Huntington’s disease drug research has focused mainly on the genetic roots of the rare neurodegenerative disorder. Triplet Therapeutics is taking a different tack by targeting a DNA repair mechanism gone awry, an approach that CEO Nessan Bermingham says could offer a better way to treat that disease and potentially dozens of others.
Cambridge, MA-based Triplet now has $49 million in funding to advance its work. The startup’s Series A round of funding, announced Tuesday, was led by MPM Capital and Pfizer Ventures. The new cash follows $10 million in seed financing Triplet received from Atlas Venture last year when the company was founded. Bermingham is a venture partner at Atlas and a Triplet co-founder.

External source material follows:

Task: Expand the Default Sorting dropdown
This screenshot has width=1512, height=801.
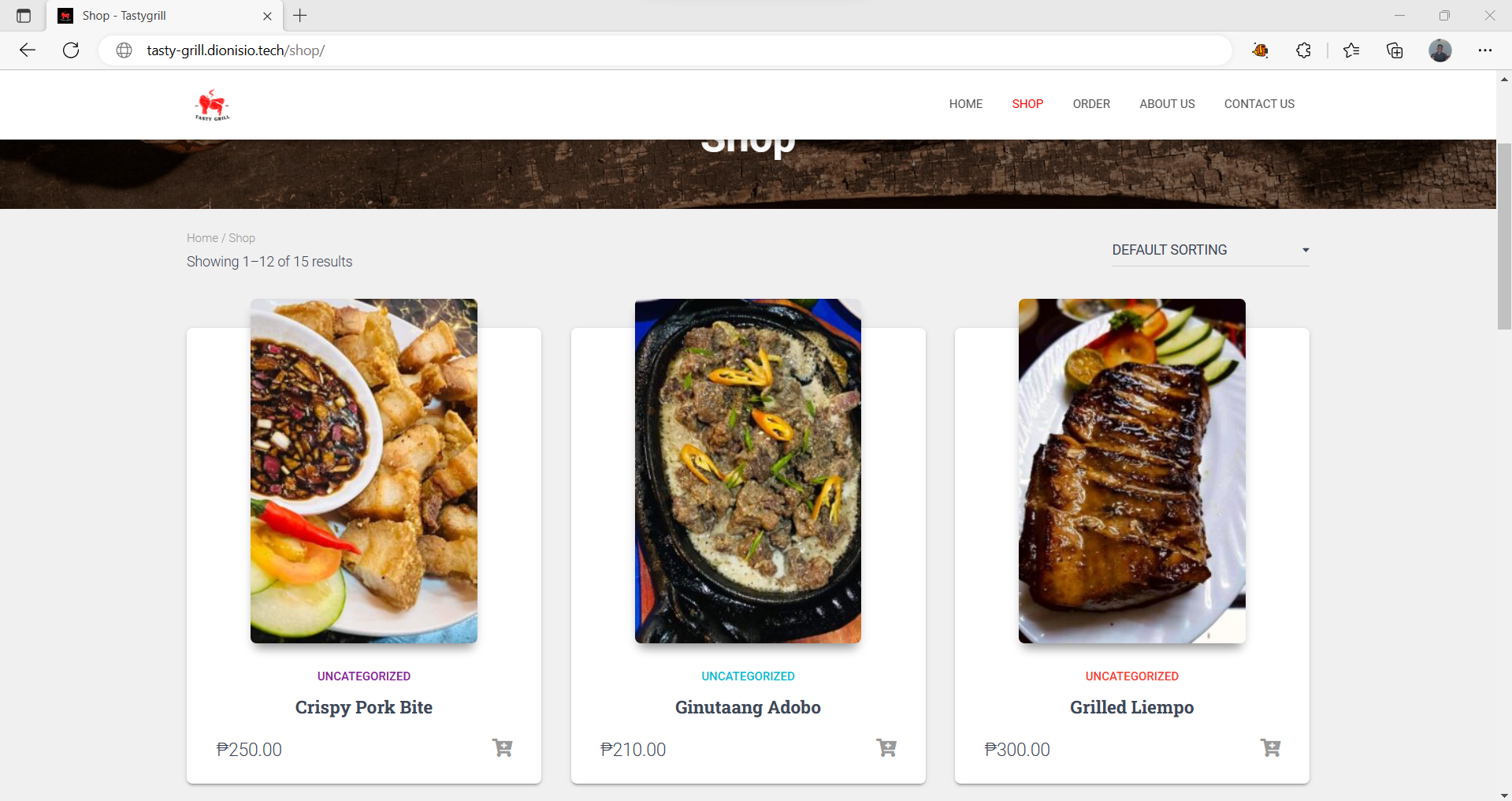Action: [x=1210, y=250]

Huntington’s stems from a mutation to the gene that produces huntingtin, a protein thought to play an important role in neuron function. The disease is a trinucleotide repeat disorder, one of a group of diseases in which a sequence of DNA building blocks repeats multiple times, resulting in a version of a protein—in this case, huntingtin—that’s toxic to brain cells. Bermingham contends that addressing the cause of this repeating code, also known as repeat expansions, is what’s key.

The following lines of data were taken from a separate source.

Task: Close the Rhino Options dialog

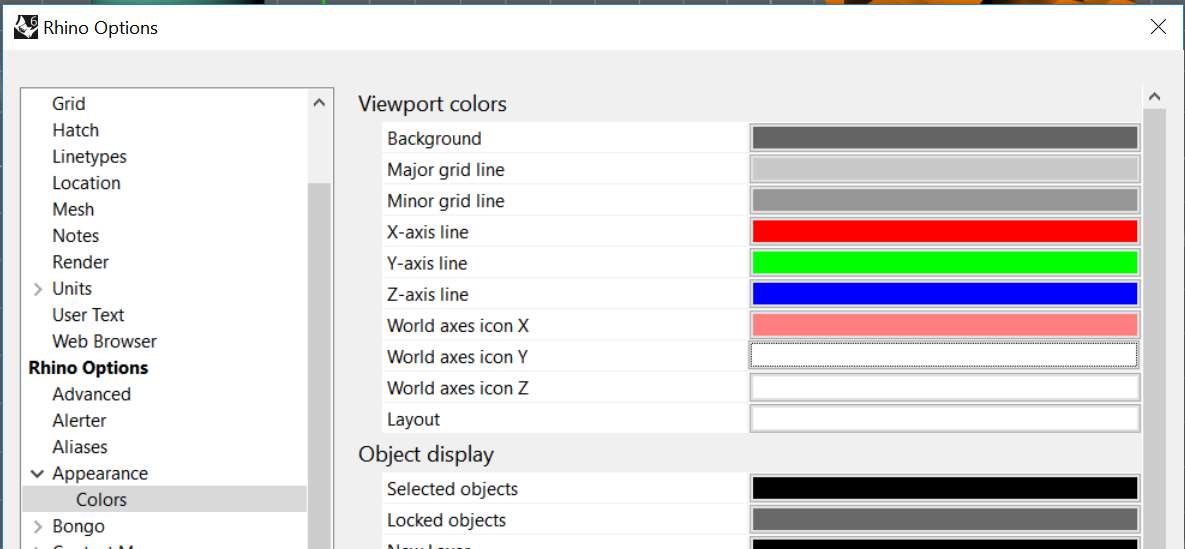Action: pyautogui.click(x=1158, y=27)
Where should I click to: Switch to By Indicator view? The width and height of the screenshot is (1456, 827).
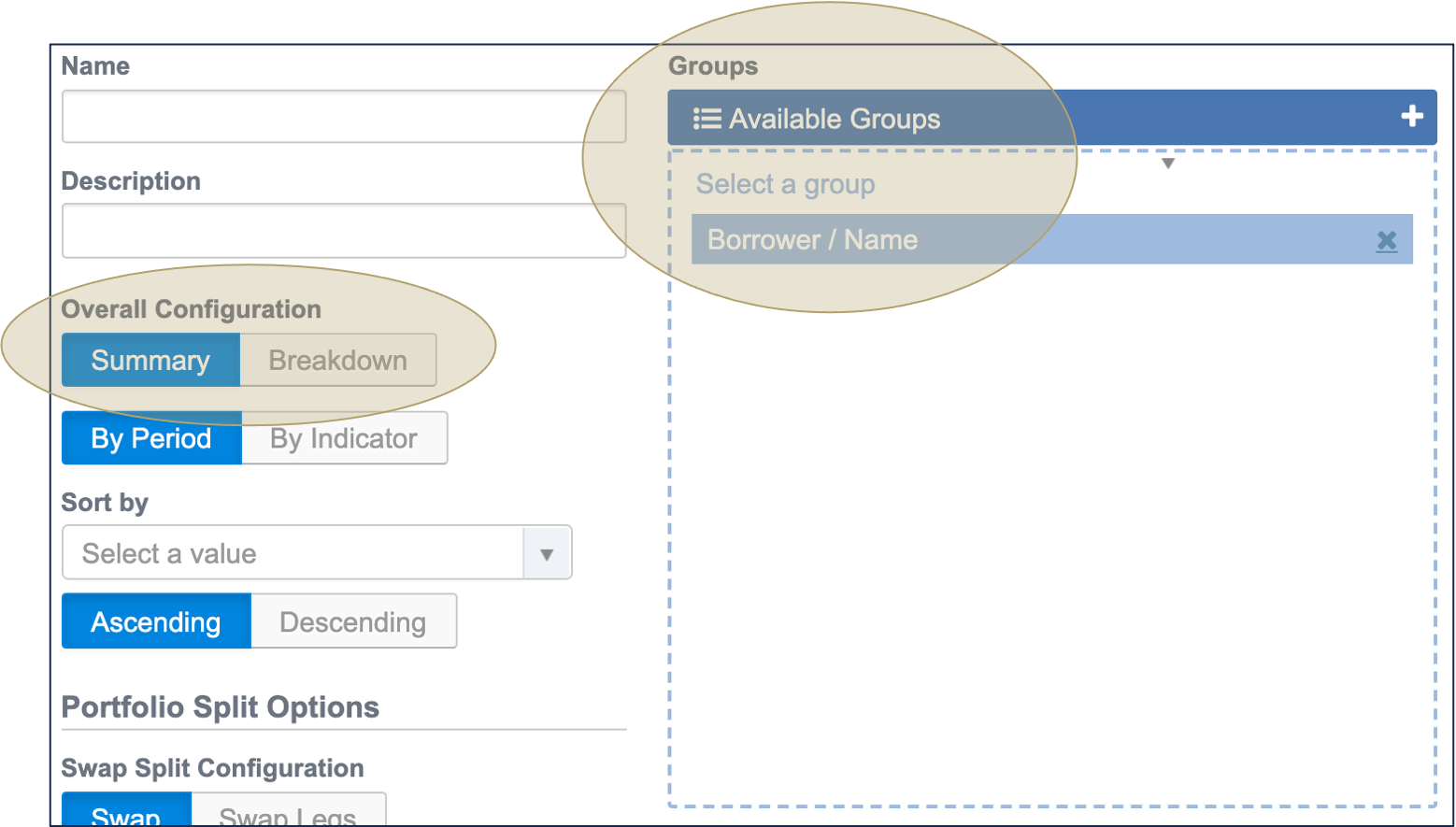pos(344,438)
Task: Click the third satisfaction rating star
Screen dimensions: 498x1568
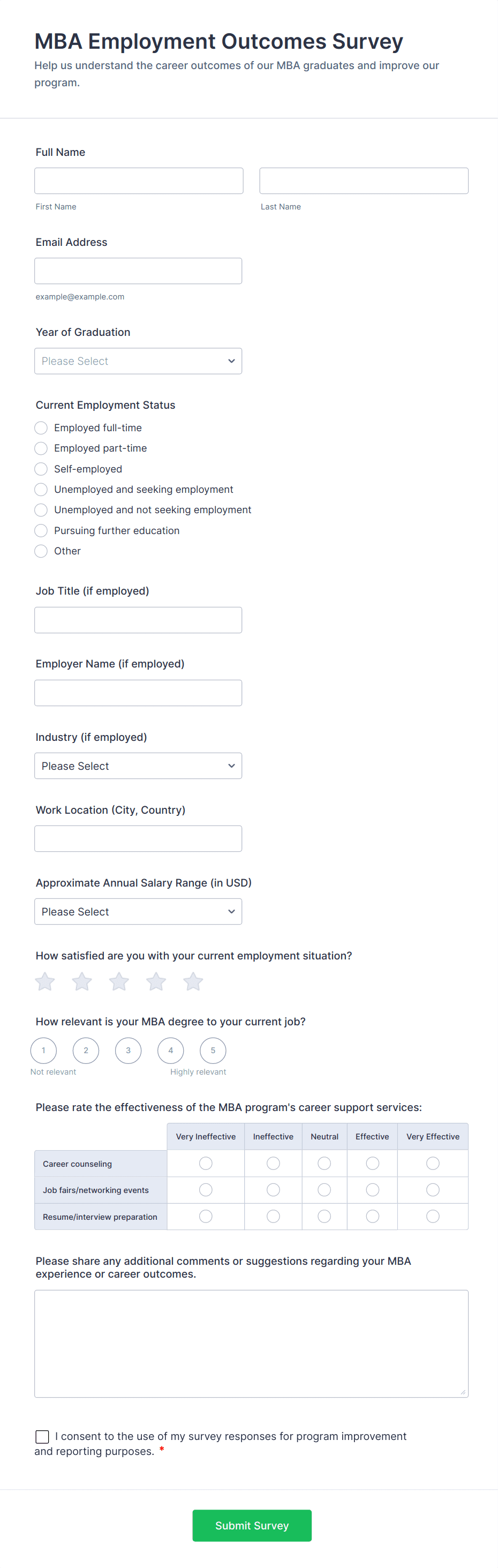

“We believe, if you’re going to treat these patients, you have to go to the fundamental driver of the disease itself,” Bermingham says. “It’s not the gene. It’s the mechanism that drives expansion of the gene.”
The repeat expansions create loops in the DNA that resemble hairpins, Bermingham says. It’s at this point that the DNA repair mechanism comes into play. Cells have processes to identify and correct DNA damage. But Bermingham, a co-founder and former CEO of gene-editing biotech Intellia Therapeutics (NASDAQ: NTLA), says that when these DNA damage responders encounter the hairpins, the attempted fix instead drives further repeat expansions. It’s similar to the way a jammed computer key endlessly types the same letter. Triplet is developing drugs to stop the repeats, which Bermingham says could potentially stop the progress, or even the onset, of Huntington’s.
Triplet’s work is based on a growing body of research that points to DNA damage response as a driving factor in repeat expansion. These repeats are also characteristic of other rare disorders, including myotonic dystrophy, Fragile X syndrome, and spinocerebellar ataxia, findings that come from analysis of human genetic data. Because this expansion mechanism is shared by more than 40 rare diseases, Bermingham says Triplet’s approach could potentially apply to all diseases that involve the mechanism.
There are other companies pursuing potential Huntington’s treatments. An Ionis Pharmaceuticals (NASDAQ: IONS) drug intended to reduce the production of the mutant huntingtin protein is being developed under a partnership with Roche. Wave Life Sciences (NASDAQ: WVE) is also targeting huntingtin, and has said it expects to report preliminary data from Phase 1b/2a studies by the end of this year. Voyager Therapeutics (NASDAQ: VYGR) and uniQure (NASDAQ: QURE) are developing gene therapies to treat the disease.
Triplet is developing two types of drugs: antisense oligonucleotides and small interfering RNA compounds. Bermingham says these drugs are intended to stop parts of the DNA damage response pathway that drive repeat expansion. He adds that the effect is precise, selectively targeting only the parts of the pathway involved in the repeats. The ability for the repair mechanism to perform other DNA fixes remains intact.
So far, Triplet has tested its approach in monkeys. Triplet says it will use the new capital for the additional research needed to support an application to test the technology in humans, as well as for natural history studies, which track a group of people at risk of developing a disease as a way of informing clinical trial plans. Bermingham declined to provide an estimate of when Triplet expects to start tests in humans.
Besides Atlas, other investors in Triplet’s latest financing include Invus, Partners Innovation Fund, and Alexandria Venture Investments.